Normalized Point-Wise Mutual Information (NPMI) [54]: NPMI is a measure of the semantic coherence of a group of words. It is considered to have the largest correlations with human ratings, and is defined by the following equation:

$N P M I (w) = \frac{1}{N (N - 1)} \sum_{j = 2}^{N} \sum_{i = 1}^{j - 1} \frac{l o g \frac{P (w_{i}, w_{j})}{P (w_{i}) P (w_{j})}}{- l o g P (w_{i}, w_{j})}$

(17)

where w is the list of the top-N words for a topic. N is usually set to 10. For K topics, averages of NPMI over all topics are used for evaluation;
Word Embeddings Topic Coherence (WETC) [55]: WETC represents word embedding-based topic coherence, and pair-wise WETC for a particular topic is defined as:

${WETC}_{P W} (E^{(k)}) = \frac{1}{N (N - 1)} \sum_{j = 2}^{N} \sum_{i = 1}^{j - 1} 〈E_{i, :}^{(k)}, E_{j, :}^{(k)}〉$

(18)

where $〈 ., . 〉$ denotes the inner product. For the calculation of the WETC score, pretrained weights of GloVe [50] have been used, and $E^{(k)}$ is the word embedding vector sequence of GloVe corresponding to the top-N words for topic k; $E_{i}^{(k)}$ means and all vectors are normalized as follows: $| | E_{i, :}^{(k)} | | = 1$ , N is taken as 10.
${WETC}_{c}$ (centroid WETC) is defined as follows:

$\begin{matrix} {WETC}_{c} (E^{(k)}) & = \frac{1}{N} \sum_{n = 1}^{N} E^{(k)} t \\ t & = \frac{α_{:, k}}{| | α_{:, k} | |} \end{matrix}$

(19)

3.3.2. Topic Diversity

Topic diversity is defined here as the percentage of unique words in the top 25 words of all topics, according to [18]. A diversity close to 0 represents a redundant topic, and those close to 1 indicate more varied topics. Here, we have also used two other metrics, inverted rank-biased overlap (InvertedRBO) [56] and mean squared cosine deviation among topics (MSCD) [57], as a measure of diversity of the generated topics. InvertedRBO is a measure of disjointedness between topics weighted on word rankings, based on the top-N words. The higher these metrics are, the better. MSCD is the cosine similarity of the word distribution of each topic, so it should be lower for better topics. In general, NTM training updates parameters to maximize ELBO, but such a naive implementation can easily lead to poor TD. However, in this case, since we use the topic centroid vectors as trainable parameters, we regularize parameters of NTM to increase the angle formed by each topic centroid vector in order to increase the TD.
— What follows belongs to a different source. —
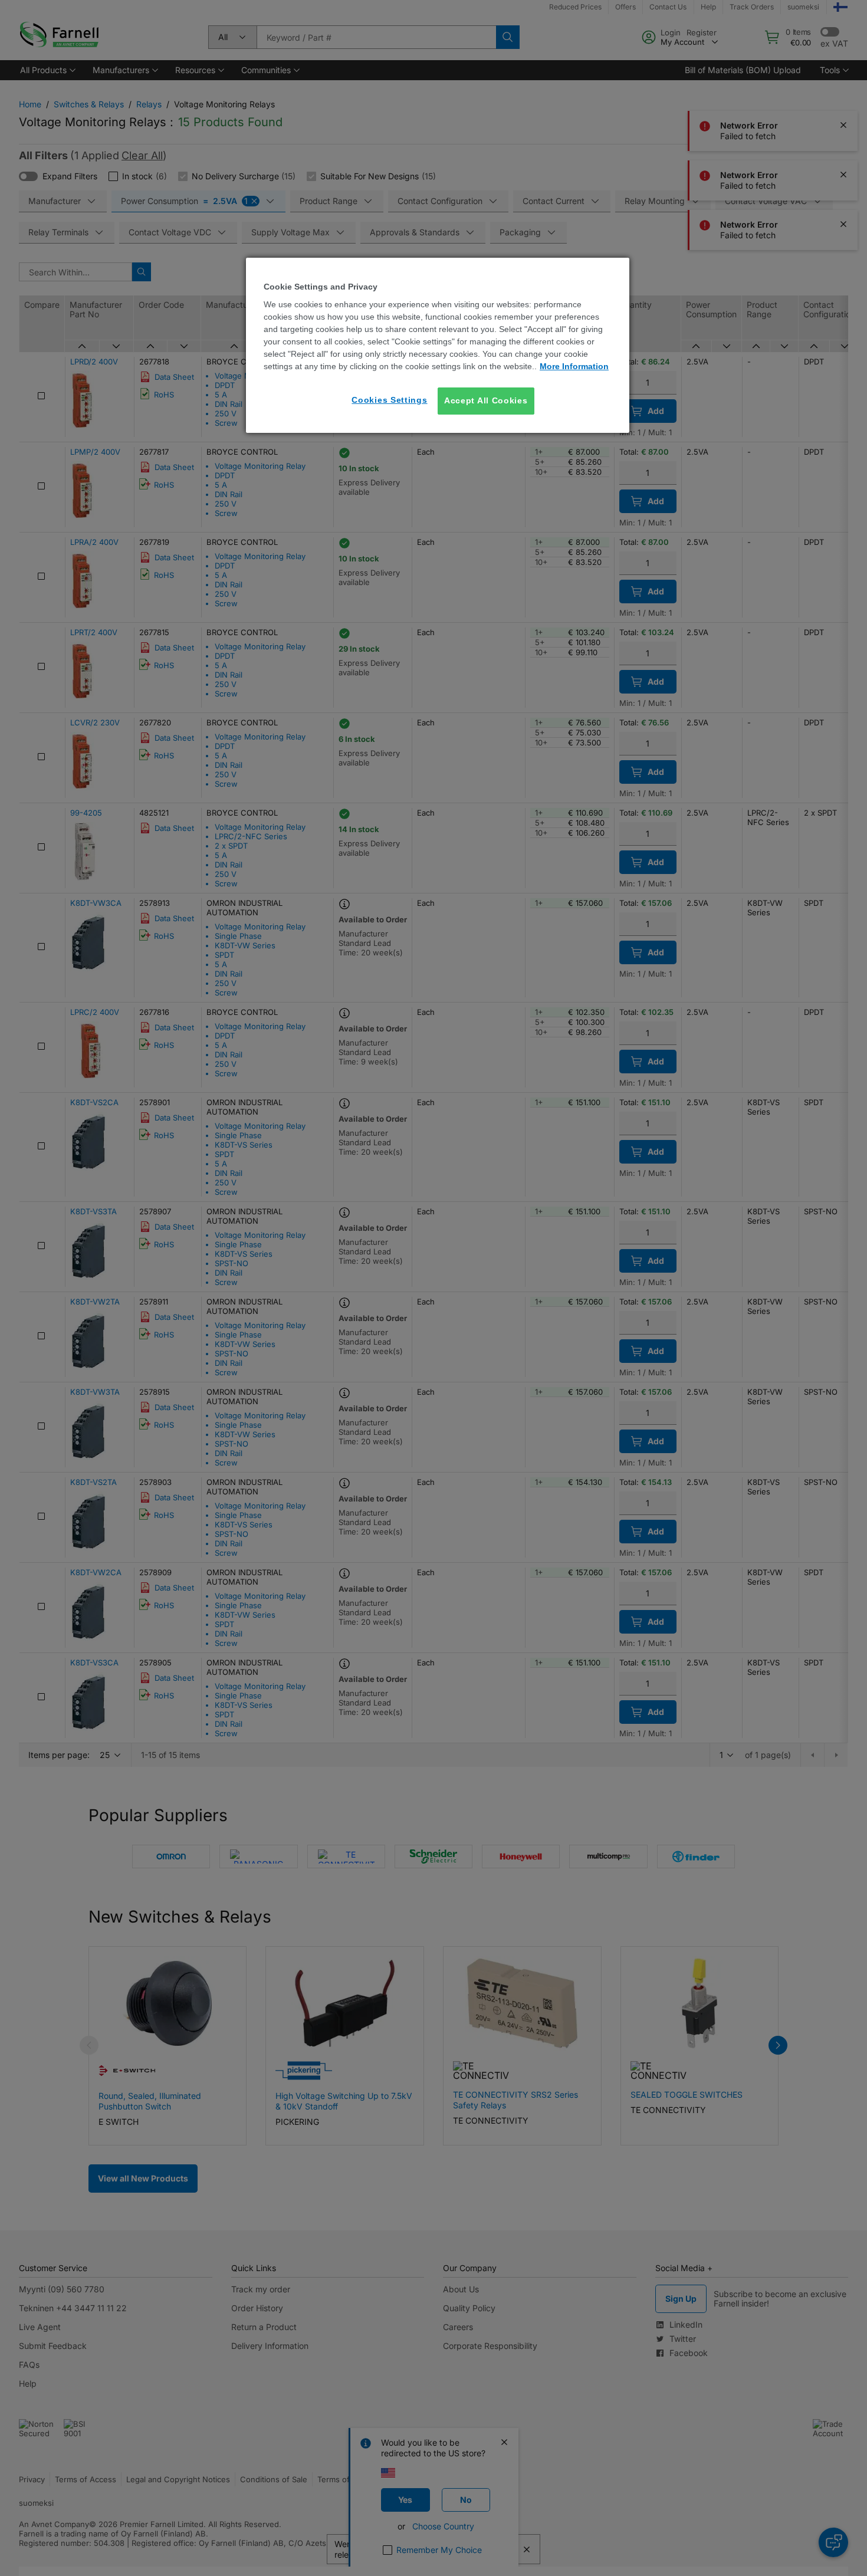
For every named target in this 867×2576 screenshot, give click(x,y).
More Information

4. Simulation Experiments and Results

The simulation experiments have been performed with several benchmark datasets, and the performance of the topic models are evaluated by topic coherence and topic diversity measures.

4.1. Experimental Configuration

For the purpose of comparison and evaluation, the experimental setting should be similar for all the neural-topic models and all the datasets. At the beginning, we completed some trial experiments, and determined that the optimum topic size parameter should be set at

K = 50

, based on topic coherence and perplexity, so that there are a sufficient number of topics without becoming very large, considering the length of short text. This value is also in accordance with the value used for related experiments in similar research works. The number of dimensions of the word embeddings was fixed at

L = 300

. This is in accordance with the GloVe’s Common Crawl-based trained word embedding vectors, publicly available at https://nlp.stanford.edu/projects/glove/ (accessed on 14 January 2022), which cover largest number of vocabularies.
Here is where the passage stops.